(Word and element locating data)
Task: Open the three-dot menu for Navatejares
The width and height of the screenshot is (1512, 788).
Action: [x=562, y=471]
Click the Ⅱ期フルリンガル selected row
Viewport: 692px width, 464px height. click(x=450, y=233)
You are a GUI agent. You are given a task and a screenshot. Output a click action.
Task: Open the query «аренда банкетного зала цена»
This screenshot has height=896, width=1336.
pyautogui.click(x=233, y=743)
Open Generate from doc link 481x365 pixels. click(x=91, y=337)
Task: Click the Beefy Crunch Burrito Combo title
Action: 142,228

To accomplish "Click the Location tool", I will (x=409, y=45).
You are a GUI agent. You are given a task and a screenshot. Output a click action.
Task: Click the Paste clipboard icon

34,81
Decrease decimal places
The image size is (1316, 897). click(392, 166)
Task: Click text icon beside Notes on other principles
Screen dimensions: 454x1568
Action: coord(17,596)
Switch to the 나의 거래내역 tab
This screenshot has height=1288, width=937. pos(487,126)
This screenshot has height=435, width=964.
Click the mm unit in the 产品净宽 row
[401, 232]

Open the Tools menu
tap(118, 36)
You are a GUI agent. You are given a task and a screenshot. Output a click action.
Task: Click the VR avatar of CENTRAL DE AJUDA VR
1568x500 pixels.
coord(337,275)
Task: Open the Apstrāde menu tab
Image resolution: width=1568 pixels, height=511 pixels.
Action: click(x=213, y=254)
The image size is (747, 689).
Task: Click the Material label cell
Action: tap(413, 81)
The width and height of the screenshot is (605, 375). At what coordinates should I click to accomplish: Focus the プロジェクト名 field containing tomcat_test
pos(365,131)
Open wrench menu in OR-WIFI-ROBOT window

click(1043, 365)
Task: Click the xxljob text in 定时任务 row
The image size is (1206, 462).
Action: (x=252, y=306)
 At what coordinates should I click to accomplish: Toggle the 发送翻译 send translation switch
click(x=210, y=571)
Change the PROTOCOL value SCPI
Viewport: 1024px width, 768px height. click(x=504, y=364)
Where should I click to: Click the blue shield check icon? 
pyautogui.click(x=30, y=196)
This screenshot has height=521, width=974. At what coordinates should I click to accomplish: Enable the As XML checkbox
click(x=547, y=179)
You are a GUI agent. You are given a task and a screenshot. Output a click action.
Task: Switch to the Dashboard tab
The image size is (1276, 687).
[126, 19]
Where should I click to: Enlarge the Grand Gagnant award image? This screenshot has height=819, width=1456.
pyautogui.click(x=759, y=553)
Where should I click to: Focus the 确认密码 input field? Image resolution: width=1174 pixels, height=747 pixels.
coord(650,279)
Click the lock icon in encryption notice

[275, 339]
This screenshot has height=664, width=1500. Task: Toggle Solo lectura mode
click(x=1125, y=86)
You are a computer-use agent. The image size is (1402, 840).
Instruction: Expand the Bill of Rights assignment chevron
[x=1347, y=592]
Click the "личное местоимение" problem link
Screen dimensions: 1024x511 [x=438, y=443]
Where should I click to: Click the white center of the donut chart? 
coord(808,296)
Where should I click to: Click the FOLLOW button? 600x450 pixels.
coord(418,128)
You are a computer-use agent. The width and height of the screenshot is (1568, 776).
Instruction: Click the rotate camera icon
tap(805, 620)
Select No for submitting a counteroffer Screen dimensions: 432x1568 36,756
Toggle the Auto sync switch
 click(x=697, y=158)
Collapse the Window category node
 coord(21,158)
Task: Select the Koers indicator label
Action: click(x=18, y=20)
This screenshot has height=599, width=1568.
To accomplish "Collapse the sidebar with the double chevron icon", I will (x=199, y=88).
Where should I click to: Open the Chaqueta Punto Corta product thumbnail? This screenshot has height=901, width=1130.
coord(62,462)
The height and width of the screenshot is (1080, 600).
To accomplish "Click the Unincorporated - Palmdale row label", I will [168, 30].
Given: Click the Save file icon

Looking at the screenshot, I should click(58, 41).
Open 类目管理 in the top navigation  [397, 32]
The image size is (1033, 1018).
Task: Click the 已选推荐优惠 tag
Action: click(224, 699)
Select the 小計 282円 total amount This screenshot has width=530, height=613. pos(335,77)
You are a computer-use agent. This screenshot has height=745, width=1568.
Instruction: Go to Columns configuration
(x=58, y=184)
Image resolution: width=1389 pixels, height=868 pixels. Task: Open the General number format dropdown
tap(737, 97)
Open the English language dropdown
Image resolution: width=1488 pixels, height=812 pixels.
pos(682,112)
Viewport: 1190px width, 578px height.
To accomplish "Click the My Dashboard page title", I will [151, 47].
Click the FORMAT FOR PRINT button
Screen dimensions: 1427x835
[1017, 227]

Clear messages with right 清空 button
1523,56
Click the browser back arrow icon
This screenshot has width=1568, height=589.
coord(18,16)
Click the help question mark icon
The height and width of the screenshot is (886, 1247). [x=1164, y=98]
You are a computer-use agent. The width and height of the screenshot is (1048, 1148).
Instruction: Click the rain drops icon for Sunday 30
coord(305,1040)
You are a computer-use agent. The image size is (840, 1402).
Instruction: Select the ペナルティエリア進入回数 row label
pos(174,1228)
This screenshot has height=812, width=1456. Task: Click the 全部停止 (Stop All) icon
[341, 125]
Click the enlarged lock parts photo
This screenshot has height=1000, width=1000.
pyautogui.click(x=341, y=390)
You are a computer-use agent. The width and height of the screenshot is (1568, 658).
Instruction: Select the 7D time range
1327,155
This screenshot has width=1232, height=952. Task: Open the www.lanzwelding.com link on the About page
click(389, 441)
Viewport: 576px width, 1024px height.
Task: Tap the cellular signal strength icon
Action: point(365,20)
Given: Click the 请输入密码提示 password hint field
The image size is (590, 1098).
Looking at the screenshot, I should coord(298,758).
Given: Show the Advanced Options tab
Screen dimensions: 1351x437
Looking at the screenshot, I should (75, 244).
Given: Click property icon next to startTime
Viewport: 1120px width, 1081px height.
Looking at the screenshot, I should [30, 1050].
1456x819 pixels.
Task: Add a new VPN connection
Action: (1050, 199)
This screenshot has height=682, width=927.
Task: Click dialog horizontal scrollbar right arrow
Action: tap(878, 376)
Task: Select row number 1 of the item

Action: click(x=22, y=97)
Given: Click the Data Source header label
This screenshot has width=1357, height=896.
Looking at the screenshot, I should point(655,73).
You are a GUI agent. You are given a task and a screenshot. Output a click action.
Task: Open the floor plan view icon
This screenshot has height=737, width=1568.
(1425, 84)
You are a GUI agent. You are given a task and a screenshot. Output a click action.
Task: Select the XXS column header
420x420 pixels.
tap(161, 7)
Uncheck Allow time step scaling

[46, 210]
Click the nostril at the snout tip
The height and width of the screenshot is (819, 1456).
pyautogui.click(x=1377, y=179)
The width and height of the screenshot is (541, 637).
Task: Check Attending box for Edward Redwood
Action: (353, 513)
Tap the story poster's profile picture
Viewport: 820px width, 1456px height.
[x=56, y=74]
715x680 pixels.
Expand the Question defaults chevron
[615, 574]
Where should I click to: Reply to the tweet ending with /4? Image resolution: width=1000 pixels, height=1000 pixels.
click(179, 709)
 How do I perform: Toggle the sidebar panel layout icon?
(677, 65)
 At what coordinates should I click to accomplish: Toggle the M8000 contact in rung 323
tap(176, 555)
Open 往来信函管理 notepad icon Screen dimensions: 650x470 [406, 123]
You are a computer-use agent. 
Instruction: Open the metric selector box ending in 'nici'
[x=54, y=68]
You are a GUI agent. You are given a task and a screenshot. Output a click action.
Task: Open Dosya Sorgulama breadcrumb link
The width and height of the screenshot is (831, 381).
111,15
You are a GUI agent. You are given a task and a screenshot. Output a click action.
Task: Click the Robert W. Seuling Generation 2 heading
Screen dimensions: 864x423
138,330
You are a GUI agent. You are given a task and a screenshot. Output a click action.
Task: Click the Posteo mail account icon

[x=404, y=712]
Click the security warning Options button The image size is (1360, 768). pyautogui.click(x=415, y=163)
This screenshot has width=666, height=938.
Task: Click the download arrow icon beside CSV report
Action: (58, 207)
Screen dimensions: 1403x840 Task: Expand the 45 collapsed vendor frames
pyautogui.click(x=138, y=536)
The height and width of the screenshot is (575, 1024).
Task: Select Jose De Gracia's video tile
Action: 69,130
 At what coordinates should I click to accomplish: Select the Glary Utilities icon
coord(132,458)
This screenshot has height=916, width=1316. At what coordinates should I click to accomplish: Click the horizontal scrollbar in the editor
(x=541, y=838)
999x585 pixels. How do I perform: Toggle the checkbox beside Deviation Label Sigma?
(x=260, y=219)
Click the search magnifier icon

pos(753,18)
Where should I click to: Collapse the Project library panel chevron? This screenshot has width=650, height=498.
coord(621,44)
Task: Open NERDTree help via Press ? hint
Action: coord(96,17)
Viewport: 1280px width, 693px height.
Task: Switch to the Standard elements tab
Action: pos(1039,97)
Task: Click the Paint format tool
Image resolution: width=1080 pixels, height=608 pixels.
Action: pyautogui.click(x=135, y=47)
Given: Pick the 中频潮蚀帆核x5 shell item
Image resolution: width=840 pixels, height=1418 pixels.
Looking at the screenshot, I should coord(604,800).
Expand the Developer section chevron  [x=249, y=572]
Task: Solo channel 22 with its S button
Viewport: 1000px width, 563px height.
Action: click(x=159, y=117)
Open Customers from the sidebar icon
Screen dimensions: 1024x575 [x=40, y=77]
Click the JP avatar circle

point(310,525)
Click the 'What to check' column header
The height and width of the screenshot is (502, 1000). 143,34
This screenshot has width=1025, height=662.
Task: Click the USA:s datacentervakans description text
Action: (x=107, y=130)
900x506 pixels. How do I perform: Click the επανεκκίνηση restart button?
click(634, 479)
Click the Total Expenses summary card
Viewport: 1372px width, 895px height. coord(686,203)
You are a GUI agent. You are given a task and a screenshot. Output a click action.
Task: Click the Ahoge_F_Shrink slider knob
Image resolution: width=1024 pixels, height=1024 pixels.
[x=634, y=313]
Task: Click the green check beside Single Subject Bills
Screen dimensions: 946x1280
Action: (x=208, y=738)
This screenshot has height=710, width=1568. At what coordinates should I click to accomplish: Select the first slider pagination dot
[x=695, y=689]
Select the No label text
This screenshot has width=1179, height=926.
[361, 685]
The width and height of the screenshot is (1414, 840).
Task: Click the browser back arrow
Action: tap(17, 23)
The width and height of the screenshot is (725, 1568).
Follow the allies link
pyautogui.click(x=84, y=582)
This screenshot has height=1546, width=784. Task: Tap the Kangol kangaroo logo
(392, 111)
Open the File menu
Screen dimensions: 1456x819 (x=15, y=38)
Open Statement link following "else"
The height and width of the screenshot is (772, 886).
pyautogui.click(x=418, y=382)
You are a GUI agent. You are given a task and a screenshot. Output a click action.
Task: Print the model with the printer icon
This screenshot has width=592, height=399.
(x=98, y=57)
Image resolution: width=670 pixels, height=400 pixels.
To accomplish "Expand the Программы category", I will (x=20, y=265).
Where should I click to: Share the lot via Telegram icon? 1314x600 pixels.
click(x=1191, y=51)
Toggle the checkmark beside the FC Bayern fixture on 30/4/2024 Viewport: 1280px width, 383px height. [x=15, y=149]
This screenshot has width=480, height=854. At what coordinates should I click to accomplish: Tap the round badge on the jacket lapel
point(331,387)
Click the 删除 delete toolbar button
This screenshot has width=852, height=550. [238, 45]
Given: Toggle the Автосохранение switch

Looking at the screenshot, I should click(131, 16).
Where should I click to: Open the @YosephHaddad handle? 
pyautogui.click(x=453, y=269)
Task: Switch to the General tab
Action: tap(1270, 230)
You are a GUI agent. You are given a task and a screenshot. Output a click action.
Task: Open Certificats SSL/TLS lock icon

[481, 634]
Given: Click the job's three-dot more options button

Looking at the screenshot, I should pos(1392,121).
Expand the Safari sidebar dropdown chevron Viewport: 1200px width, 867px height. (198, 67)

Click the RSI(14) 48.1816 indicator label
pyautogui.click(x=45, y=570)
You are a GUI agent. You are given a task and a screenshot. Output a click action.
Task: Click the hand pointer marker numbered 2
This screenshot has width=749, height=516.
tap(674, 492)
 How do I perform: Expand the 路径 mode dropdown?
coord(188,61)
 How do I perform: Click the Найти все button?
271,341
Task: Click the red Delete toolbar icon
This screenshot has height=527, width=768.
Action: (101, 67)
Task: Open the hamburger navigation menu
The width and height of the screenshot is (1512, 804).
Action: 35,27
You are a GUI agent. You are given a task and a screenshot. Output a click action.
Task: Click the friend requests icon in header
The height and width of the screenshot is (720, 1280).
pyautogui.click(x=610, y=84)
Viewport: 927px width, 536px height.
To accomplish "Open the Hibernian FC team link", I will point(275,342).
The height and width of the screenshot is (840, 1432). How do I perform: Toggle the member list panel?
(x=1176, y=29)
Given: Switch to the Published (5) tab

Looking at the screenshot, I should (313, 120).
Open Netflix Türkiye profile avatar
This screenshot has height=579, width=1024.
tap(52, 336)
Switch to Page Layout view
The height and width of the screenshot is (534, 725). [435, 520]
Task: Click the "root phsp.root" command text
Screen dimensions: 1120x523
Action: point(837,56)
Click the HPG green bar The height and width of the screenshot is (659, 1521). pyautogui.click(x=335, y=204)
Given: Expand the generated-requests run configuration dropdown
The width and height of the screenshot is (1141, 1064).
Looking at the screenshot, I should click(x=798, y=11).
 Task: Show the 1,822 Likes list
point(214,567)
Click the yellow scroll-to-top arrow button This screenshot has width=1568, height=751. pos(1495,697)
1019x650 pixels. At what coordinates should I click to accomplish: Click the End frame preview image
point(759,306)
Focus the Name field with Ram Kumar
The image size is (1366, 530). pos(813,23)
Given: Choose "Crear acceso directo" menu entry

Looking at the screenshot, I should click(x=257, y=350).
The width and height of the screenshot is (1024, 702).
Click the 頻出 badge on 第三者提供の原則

**WHAT TO PRODUCE**
Rewrite the listing from the line containing "Where should I click to: Reply" through the line containing "Action: pyautogui.click(x=135, y=47)", replacing "magnifier" with "magnifying glass" and leaving everything else as it is.

**ANSWER TO THE TASK**
Where should I click to: Reply to the tweet ending with /4? Image resolution: width=1000 pixels, height=1000 pixels.
click(179, 709)
 How do I perform: Toggle the sidebar panel layout icon?
(677, 65)
 At what coordinates should I click to accomplish: Toggle the M8000 contact in rung 323
tap(176, 555)
Open 往来信函管理 notepad icon Screen dimensions: 650x470 [406, 123]
You are a computer-use agent. 
Instruction: Open the metric selector box ending in 'nici'
[x=54, y=68]
You are a GUI agent. You are given a task and a screenshot. Output a click action.
Task: Open Dosya Sorgulama breadcrumb link
The width and height of the screenshot is (831, 381).
111,15
You are a GUI agent. You are given a task and a screenshot. Output a click action.
Task: Click the Robert W. Seuling Generation 2 heading
Screen dimensions: 864x423
138,330
You are a GUI agent. You are given a task and a screenshot. Output a click action.
Task: Click the Posteo mail account icon

[x=404, y=712]
Click the security warning Options button The image size is (1360, 768). pyautogui.click(x=415, y=163)
This screenshot has width=666, height=938.
Task: Click the download arrow icon beside CSV report
Action: (58, 207)
Screen dimensions: 1403x840 Task: Expand the 45 collapsed vendor frames
pyautogui.click(x=138, y=536)
The height and width of the screenshot is (575, 1024).
Task: Select Jose De Gracia's video tile
Action: 69,130
 At what coordinates should I click to accomplish: Select the Glary Utilities icon
coord(132,458)
This screenshot has height=916, width=1316. At what coordinates should I click to accomplish: Click the horizontal scrollbar in the editor
(x=541, y=838)
999x585 pixels. How do I perform: Toggle the checkbox beside Deviation Label Sigma?
(x=260, y=219)
Click the search magnifying glass icon

pos(753,18)
Where should I click to: Collapse the Project library panel chevron? This screenshot has width=650, height=498.
coord(621,44)
Task: Open NERDTree help via Press ? hint
Action: coord(96,17)
Viewport: 1280px width, 693px height.
Task: Switch to the Standard elements tab
Action: pos(1039,97)
Task: Click the Paint format tool
Image resolution: width=1080 pixels, height=608 pixels.
Action: pyautogui.click(x=135, y=47)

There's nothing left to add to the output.